━━━━━ Data
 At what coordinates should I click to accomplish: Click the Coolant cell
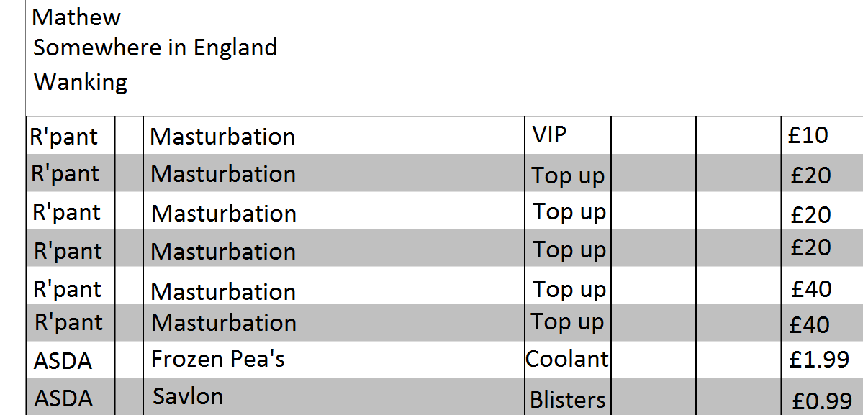point(568,360)
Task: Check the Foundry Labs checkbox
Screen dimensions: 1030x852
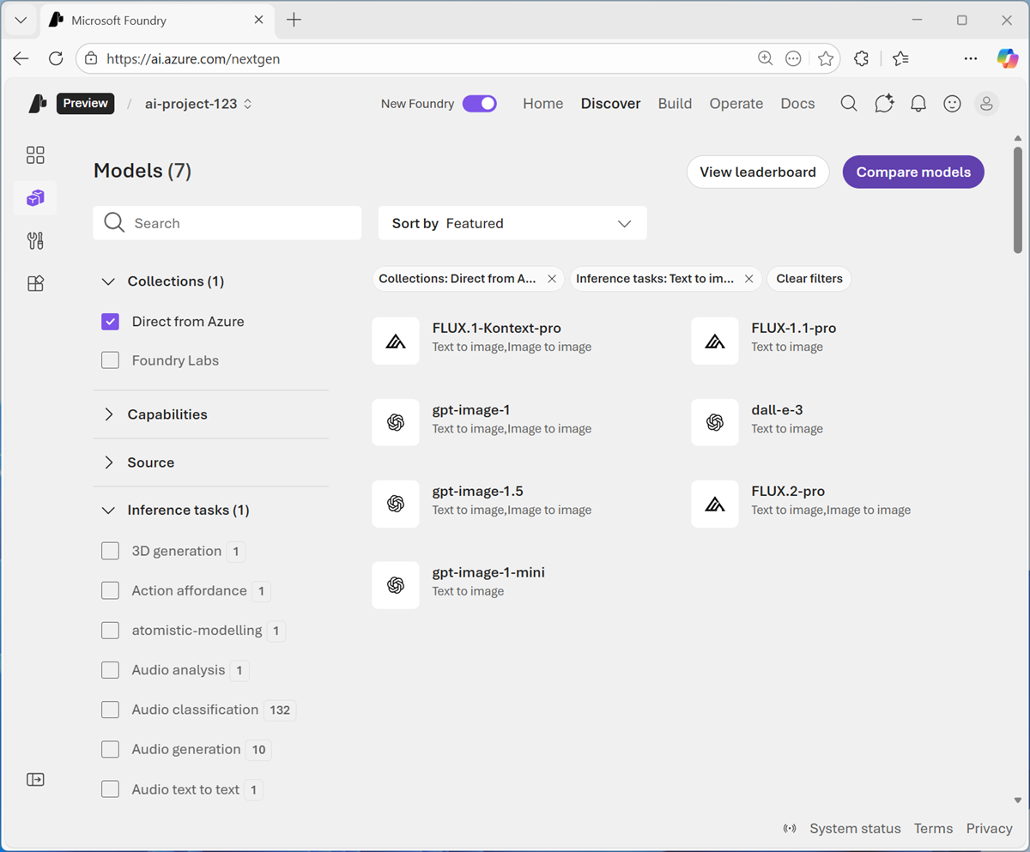Action: tap(110, 360)
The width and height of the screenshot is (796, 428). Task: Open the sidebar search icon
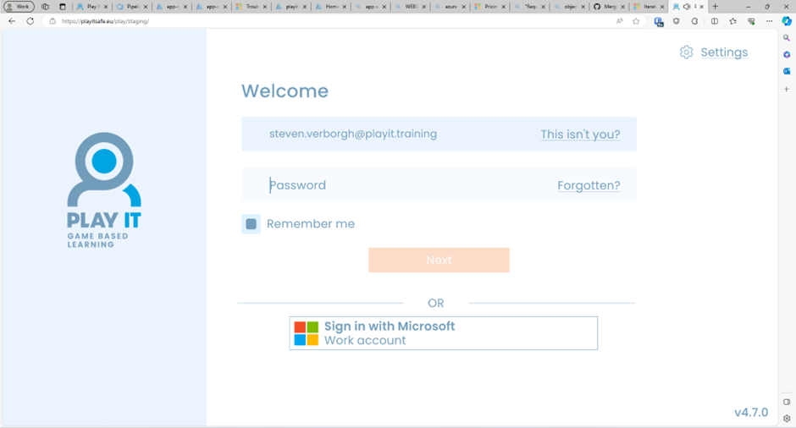pyautogui.click(x=787, y=38)
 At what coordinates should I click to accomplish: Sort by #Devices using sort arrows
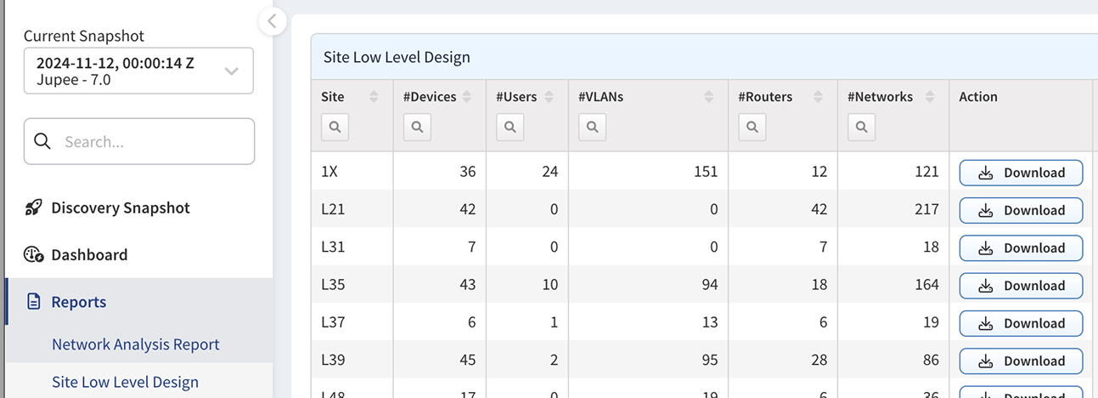(x=466, y=97)
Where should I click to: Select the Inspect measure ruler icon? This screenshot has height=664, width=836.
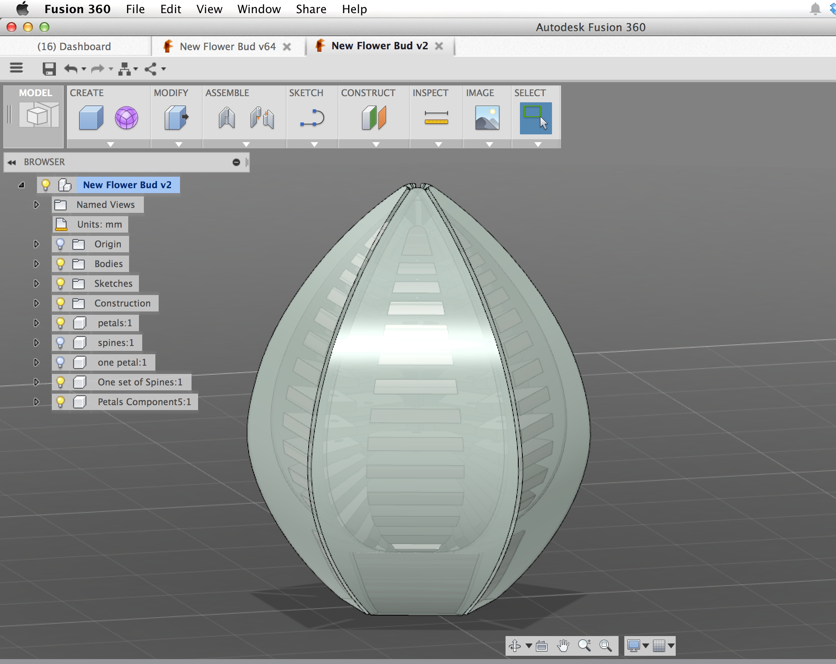tap(436, 118)
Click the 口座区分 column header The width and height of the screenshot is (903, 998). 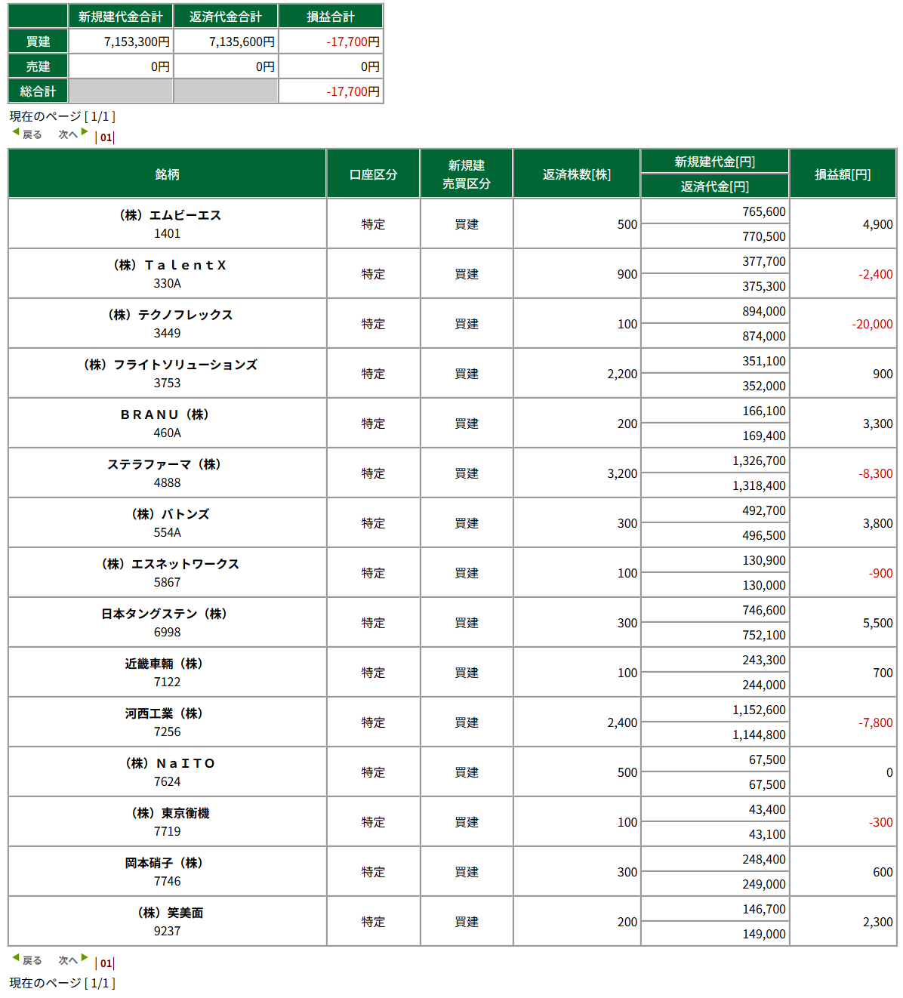tap(373, 174)
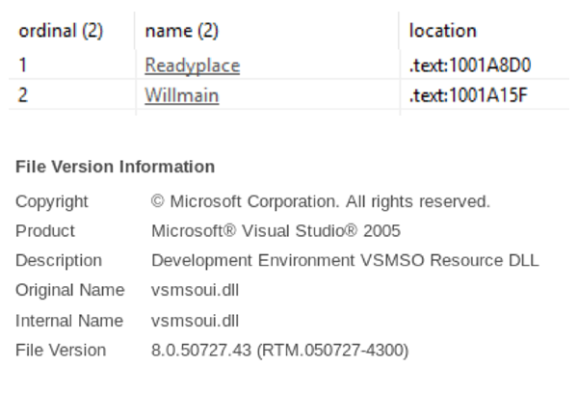Click the Microsoft Corporation copyright text
578x393 pixels.
[321, 201]
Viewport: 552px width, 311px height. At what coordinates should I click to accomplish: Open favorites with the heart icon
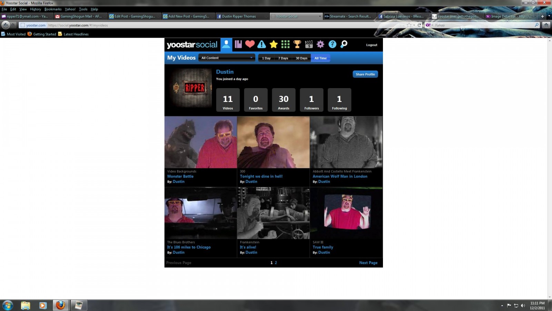pos(250,44)
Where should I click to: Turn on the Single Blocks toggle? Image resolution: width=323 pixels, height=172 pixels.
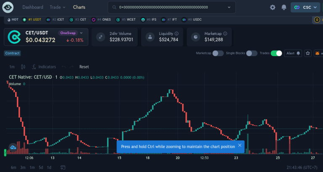[x=252, y=54]
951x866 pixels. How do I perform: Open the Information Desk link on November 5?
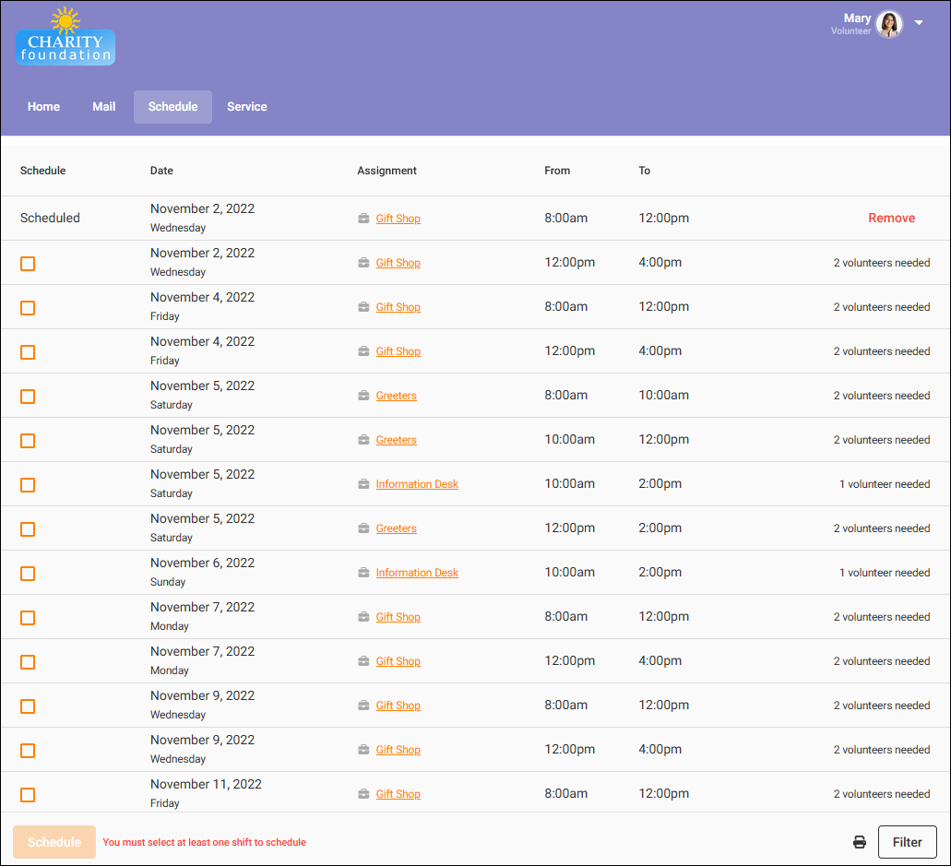(417, 484)
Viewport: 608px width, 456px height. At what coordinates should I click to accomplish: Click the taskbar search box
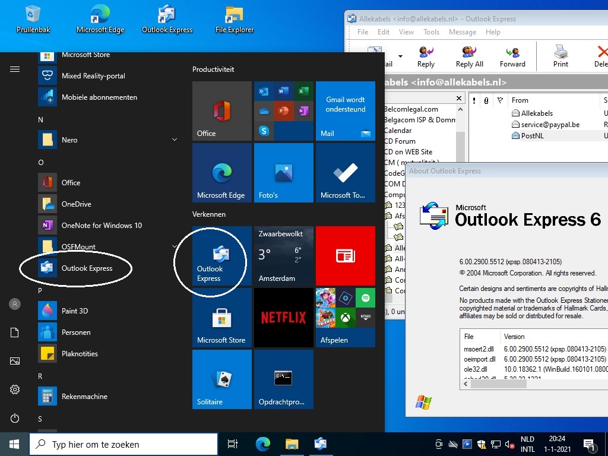pos(124,444)

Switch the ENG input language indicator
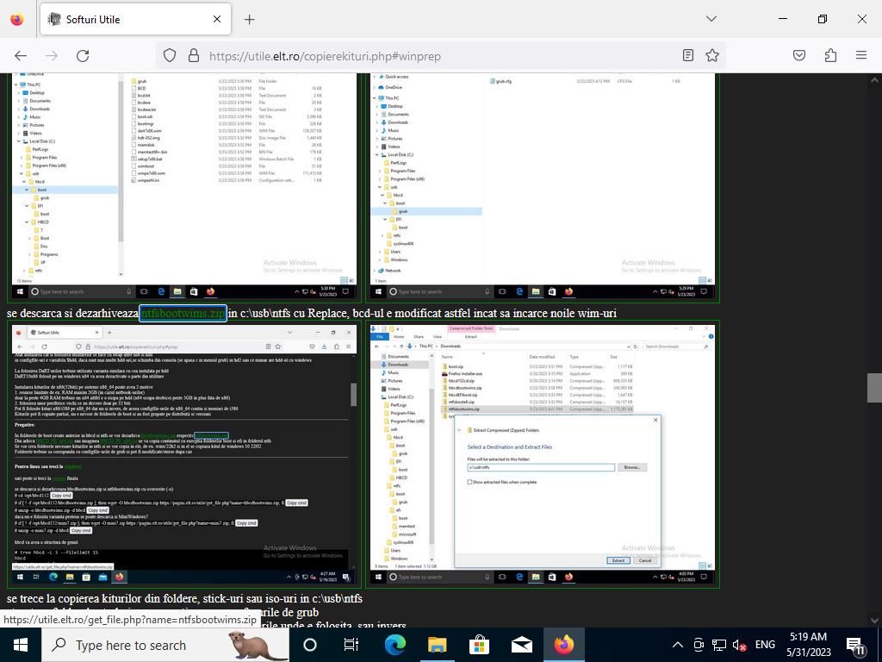pos(765,645)
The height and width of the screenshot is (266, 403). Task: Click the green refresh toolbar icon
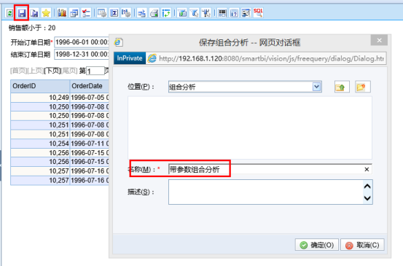click(9, 13)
━━━━━━━━━━
▸ **About this exercise**
Copy exactly the lines from the line that holds "The height and" to the end of the listing, both included. Leave the pictures out.

▸ **Result of the exercise**
The height and width of the screenshot is (266, 403). Task: Click the green refresh toolbar icon
click(9, 13)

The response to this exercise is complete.